[Collected data]
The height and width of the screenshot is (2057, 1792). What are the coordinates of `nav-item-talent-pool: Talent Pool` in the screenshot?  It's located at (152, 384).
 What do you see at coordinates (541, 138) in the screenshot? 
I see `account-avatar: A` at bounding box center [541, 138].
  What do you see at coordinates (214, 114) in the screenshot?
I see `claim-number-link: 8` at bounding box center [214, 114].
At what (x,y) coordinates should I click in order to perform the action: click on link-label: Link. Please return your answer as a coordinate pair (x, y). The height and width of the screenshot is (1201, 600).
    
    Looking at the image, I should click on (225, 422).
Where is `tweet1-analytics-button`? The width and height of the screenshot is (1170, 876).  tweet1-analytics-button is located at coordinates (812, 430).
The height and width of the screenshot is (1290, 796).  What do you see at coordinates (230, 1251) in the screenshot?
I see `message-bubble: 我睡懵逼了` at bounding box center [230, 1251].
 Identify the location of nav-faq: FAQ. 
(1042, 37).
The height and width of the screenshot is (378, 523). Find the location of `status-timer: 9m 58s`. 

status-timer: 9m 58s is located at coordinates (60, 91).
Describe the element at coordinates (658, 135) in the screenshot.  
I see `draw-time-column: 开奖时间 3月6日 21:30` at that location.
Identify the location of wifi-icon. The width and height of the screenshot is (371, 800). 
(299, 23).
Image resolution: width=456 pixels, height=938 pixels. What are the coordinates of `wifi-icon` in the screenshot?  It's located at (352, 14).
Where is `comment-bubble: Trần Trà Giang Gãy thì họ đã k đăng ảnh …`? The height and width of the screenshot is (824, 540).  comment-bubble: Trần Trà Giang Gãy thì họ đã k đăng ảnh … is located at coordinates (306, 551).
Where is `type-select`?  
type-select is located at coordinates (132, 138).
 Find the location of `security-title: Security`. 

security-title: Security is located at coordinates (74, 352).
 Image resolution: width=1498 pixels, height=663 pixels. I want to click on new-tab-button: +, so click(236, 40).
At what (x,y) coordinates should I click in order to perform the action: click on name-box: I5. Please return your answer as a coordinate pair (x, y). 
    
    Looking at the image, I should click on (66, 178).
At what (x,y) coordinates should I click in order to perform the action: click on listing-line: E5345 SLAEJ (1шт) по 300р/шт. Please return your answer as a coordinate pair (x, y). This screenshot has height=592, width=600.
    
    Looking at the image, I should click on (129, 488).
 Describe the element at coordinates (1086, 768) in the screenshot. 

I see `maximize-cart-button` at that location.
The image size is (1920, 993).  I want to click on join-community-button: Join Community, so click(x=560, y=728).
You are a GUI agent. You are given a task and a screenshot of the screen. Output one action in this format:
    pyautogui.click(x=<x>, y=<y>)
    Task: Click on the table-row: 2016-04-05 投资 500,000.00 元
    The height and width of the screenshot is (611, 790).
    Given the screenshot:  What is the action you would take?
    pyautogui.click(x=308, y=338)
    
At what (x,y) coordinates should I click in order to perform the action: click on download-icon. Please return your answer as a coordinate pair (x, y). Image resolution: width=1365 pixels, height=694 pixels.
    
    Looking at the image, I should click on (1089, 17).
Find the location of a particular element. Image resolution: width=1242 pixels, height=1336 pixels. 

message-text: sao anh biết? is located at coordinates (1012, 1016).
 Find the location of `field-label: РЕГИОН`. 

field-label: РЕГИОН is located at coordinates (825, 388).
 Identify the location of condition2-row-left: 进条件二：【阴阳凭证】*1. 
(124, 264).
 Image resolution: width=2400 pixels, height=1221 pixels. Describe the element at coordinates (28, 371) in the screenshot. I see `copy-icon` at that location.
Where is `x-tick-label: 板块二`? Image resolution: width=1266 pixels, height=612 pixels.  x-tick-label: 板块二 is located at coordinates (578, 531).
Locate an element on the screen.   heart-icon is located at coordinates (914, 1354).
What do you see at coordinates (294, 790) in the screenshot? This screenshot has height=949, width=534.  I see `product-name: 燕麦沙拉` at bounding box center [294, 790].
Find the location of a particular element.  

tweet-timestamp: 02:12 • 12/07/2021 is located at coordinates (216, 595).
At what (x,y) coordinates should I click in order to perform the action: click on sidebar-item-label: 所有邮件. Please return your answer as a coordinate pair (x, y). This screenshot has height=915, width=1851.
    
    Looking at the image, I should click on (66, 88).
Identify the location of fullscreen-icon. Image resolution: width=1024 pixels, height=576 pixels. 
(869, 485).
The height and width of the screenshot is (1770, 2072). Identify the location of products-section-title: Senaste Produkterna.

■ **Exercise instructions**: State how many of the lines above contain the string "return". Give the number alone.

■ **Written answer**: 5